Dean Koontz has rewritten and aded to earlier work for rerelase and it just makes me nuts. I like to see the changes in the writing of an auhtor and his updating them doesn't allow that.

I actually really enjoy reading older books because of the things going on in them. Old spy stuff from Westlake during the early sixties with the cold war and beatnics is tons of fun.
Now that's a great example, Jon. I hadn't thought of Koontz. It would be interesting to compare one of his rewritten books with the original, something like PRISON OF ICE. (He did rewrite that one, didn't he?) I'm too lazy to do it, of course.

I agree with you about those Westlake books, I guess. I read them when they were first published and thought they were fun at the time.
Yeah, that was even before them there hippies.
If he novel is set "today," even though it was written decades ago, then little tweaks are good. References to "bag phones" are disconcerting when you think you're reading a story set in 2007. Change 'em to cell phones, already, especially if that's the only reference to the time period.

If it's clearly set in the '80s, and was meant to be set in the '80s rather than meant to be "today" in the '80s, then I'm all for the tweaking.

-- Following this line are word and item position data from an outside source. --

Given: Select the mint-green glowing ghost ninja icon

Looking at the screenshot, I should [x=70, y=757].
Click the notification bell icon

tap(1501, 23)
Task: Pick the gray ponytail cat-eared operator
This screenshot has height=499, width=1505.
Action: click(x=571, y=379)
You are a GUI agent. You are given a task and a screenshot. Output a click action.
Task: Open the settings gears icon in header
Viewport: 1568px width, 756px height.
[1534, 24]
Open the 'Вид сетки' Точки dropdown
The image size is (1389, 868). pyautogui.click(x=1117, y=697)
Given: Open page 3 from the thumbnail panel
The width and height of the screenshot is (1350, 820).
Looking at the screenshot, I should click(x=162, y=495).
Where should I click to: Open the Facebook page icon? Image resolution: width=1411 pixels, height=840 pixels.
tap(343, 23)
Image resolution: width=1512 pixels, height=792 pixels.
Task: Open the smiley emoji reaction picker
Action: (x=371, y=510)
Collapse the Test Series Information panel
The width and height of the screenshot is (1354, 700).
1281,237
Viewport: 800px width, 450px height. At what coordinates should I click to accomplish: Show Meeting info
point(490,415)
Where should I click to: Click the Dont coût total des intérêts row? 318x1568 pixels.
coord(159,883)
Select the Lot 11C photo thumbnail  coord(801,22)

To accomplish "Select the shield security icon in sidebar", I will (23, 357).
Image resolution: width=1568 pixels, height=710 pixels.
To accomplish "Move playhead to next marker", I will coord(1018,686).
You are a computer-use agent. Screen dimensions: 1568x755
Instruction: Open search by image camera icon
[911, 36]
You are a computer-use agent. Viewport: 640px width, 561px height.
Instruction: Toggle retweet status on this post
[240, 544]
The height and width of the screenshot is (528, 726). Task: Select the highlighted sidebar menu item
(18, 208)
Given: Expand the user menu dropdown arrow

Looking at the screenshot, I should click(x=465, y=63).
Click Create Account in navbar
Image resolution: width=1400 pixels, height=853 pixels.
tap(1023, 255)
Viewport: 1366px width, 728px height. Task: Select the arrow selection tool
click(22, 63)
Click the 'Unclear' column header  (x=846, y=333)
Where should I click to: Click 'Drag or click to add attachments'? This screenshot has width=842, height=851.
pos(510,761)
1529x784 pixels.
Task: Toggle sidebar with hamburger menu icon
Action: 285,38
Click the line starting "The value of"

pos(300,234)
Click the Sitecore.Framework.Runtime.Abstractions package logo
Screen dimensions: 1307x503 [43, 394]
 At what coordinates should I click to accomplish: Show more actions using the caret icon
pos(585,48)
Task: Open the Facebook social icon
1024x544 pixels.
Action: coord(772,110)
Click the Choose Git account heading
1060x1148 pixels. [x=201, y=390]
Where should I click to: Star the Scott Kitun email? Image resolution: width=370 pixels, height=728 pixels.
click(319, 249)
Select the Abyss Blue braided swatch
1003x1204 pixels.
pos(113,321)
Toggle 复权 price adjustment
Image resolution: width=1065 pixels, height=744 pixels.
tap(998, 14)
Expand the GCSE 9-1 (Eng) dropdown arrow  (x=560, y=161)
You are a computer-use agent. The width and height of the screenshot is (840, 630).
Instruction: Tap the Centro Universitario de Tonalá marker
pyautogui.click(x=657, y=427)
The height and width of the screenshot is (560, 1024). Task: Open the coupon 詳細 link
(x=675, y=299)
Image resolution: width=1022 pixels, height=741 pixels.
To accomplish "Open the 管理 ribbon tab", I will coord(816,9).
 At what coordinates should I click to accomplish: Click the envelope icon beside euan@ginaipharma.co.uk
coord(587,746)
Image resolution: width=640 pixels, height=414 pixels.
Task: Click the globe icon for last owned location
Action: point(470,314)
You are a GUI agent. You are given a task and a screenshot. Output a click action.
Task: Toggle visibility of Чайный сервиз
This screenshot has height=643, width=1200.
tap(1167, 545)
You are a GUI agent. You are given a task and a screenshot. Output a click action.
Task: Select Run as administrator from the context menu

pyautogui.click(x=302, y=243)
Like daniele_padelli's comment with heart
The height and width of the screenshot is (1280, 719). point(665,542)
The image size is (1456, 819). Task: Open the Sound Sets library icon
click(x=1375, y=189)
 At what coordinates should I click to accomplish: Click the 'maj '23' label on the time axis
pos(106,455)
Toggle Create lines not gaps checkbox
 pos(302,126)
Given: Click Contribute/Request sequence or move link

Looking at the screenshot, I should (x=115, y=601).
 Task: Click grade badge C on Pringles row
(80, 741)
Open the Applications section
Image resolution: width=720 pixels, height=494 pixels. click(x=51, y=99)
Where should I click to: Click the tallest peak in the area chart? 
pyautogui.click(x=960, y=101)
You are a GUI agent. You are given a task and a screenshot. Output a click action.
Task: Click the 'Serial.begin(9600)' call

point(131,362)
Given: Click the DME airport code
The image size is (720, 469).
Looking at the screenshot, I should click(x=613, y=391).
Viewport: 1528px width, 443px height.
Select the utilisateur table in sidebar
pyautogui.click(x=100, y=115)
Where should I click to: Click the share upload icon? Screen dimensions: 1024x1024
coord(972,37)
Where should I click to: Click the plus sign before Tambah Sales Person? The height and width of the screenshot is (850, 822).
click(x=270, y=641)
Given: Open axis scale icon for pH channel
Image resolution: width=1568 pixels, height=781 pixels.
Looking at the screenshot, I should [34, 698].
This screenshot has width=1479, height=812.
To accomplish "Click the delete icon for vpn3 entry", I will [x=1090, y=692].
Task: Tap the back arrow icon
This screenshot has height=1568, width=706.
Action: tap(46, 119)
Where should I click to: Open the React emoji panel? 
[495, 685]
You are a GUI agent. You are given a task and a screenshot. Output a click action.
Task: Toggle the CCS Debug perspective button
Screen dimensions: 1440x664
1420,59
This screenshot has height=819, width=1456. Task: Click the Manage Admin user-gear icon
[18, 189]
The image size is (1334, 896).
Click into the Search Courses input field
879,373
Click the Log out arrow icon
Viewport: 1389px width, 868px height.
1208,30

I'm not convinced on a whole update, though.
One of my weird quirks is that I always look at the copyright info for a book I'm reading, so I usually know the setting before I begin. Makes those "bag phone" references easier to process.
I'm wondering why something like that is even considered. Would you change what we would deem as inappropriate racial slurs? Naw, it was written when it was written. And if new words fall on a page and no one hears them, do they make a sound? In other words, if you don't notice the change is that good or bad? I say let it stand.